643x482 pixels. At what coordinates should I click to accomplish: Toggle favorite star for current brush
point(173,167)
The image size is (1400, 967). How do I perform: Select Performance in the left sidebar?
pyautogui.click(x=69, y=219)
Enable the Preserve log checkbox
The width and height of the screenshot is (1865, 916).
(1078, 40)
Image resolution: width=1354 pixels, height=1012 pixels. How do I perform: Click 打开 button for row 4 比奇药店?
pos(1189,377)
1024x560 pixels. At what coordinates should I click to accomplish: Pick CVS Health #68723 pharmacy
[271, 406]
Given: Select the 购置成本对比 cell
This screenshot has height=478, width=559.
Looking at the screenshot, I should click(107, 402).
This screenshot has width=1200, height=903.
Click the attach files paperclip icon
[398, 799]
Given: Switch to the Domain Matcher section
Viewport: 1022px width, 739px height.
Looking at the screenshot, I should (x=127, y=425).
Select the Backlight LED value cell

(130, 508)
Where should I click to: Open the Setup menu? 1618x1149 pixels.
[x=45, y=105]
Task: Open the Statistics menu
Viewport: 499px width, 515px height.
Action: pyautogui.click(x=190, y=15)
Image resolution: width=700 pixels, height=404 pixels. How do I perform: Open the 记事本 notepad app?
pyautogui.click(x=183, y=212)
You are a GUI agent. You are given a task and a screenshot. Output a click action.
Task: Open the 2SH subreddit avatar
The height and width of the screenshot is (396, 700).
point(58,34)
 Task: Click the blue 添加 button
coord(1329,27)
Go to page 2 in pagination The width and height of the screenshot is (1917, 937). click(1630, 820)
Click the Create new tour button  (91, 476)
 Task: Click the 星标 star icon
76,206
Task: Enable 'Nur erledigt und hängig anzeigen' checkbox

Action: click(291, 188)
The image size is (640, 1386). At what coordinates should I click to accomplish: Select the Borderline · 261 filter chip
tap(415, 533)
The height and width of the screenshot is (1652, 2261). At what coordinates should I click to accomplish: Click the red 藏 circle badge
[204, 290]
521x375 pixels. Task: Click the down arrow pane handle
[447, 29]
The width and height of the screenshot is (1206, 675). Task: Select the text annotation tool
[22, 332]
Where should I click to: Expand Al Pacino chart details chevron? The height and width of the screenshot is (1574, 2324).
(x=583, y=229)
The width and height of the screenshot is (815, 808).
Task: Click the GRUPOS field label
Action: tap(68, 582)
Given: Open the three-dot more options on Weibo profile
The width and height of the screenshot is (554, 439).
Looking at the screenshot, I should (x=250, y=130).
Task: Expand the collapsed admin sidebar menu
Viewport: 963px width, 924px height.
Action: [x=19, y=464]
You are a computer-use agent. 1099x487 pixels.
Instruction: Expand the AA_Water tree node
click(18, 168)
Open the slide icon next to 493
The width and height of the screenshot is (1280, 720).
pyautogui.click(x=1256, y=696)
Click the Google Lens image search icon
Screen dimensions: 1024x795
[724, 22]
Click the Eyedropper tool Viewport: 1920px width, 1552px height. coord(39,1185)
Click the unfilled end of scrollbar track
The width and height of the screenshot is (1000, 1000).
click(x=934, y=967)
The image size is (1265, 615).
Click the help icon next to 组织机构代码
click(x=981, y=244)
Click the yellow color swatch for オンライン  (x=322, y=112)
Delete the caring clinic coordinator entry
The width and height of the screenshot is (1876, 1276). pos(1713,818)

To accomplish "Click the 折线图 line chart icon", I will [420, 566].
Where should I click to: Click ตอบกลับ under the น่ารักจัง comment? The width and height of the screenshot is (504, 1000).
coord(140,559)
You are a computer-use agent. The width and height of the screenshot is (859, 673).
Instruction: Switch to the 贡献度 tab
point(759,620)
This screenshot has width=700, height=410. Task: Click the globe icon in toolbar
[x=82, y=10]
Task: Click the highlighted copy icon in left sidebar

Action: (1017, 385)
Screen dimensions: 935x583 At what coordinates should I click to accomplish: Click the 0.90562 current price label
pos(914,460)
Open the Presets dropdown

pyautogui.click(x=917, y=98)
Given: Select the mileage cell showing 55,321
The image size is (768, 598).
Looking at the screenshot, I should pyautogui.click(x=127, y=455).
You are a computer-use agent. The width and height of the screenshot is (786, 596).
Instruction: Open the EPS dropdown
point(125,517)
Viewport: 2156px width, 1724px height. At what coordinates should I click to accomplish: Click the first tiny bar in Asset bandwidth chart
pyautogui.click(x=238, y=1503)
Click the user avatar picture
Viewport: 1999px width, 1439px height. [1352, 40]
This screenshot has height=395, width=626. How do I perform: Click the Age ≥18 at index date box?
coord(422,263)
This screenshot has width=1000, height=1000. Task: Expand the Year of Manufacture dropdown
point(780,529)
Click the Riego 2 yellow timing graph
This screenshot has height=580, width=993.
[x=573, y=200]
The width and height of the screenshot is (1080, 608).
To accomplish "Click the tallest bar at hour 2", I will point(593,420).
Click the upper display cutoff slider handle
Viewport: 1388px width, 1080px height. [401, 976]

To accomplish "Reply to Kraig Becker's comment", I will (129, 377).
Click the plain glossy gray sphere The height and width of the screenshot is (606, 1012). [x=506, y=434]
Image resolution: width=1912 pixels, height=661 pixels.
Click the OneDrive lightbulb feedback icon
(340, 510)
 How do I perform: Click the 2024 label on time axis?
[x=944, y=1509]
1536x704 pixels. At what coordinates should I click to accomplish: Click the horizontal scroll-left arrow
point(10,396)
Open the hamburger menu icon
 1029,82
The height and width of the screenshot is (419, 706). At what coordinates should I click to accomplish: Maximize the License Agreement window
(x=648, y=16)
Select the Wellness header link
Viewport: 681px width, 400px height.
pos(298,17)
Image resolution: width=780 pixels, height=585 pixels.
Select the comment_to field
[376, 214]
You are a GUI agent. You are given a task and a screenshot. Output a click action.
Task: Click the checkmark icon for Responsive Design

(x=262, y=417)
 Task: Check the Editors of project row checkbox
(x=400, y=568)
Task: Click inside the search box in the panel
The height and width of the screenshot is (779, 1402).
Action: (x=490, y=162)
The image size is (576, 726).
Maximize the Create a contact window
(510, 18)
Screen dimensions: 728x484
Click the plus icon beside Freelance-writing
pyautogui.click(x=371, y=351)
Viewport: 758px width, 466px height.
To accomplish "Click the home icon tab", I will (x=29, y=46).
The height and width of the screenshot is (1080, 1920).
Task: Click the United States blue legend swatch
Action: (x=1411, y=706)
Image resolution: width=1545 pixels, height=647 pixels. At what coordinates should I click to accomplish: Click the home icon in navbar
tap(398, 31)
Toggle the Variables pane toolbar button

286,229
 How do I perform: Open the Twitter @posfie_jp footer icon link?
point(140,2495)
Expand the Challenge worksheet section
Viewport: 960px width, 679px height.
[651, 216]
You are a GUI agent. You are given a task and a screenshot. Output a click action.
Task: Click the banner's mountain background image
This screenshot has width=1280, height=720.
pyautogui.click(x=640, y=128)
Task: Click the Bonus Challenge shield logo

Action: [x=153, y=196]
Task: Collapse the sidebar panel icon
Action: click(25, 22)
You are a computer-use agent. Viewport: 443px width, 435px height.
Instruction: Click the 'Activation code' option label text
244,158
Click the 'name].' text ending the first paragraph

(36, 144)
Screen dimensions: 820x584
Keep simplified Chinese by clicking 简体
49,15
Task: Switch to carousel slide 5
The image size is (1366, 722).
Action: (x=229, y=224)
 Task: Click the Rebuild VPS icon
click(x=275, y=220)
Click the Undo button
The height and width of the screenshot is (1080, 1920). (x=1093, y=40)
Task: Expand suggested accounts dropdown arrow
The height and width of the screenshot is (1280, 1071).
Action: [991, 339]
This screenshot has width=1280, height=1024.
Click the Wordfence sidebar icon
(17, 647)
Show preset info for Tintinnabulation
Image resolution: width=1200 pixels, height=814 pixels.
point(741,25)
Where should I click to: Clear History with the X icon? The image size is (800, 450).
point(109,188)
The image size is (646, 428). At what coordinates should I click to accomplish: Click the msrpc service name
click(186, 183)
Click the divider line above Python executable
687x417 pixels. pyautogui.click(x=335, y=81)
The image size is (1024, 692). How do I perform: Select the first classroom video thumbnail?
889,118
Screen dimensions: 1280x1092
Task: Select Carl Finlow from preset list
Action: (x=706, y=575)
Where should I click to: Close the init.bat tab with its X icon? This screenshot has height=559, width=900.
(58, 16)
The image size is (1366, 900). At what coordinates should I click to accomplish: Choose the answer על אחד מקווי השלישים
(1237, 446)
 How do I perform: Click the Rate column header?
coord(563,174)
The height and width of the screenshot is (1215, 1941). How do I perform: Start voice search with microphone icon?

• WHAT YOU SHOULD DO:
Give the data lines as a numbered list, omitting blank lines, starting with the line containing "Click the Create" and continuing through the line containing "Click the Eyedropper".

• FINAL RESULT:
1. Click the Create new tour button  (91, 476)
2.  Task: Click the 星标 star icon
3. 76,206
4. Task: Enable 'Nur erledigt und hängig anzeigen' checkbox
5. Action: click(291, 188)
6. The image size is (640, 1386). At what coordinates should I click to accomplish: Select the Borderline · 261 filter chip
7. tap(415, 533)
8. The height and width of the screenshot is (1652, 2261). At what coordinates should I click to accomplish: Click the red 藏 circle badge
9. [204, 290]
10. 521x375 pixels. Task: Click the down arrow pane handle
11. [447, 29]
12. The width and height of the screenshot is (1206, 675). Task: Select the text annotation tool
13. [22, 332]
14. Where should I click to: Expand Al Pacino chart details chevron? The height and width of the screenshot is (1574, 2324).
15. (x=583, y=229)
16. The width and height of the screenshot is (815, 808).
17. Task: Click the GRUPOS field label
18. Action: tap(68, 582)
19. Given: Open the three-dot more options on Weibo profile
20. The width and height of the screenshot is (554, 439).
21. Looking at the screenshot, I should (x=250, y=130).
22. Task: Expand the collapsed admin sidebar menu
23. Viewport: 963px width, 924px height.
24. Action: [x=19, y=464]
25. You are a computer-use agent. 1099x487 pixels.
26. Instruction: Expand the AA_Water tree node
27. click(18, 168)
28. Open the slide icon next to 493
29. The width and height of the screenshot is (1280, 720).
30. pyautogui.click(x=1256, y=696)
31. Click the Google Lens image search icon
32. Screen dimensions: 1024x795
33. [724, 22]
34. Click the Eyedropper tool Viewport: 1920px width, 1552px height. coord(39,1185)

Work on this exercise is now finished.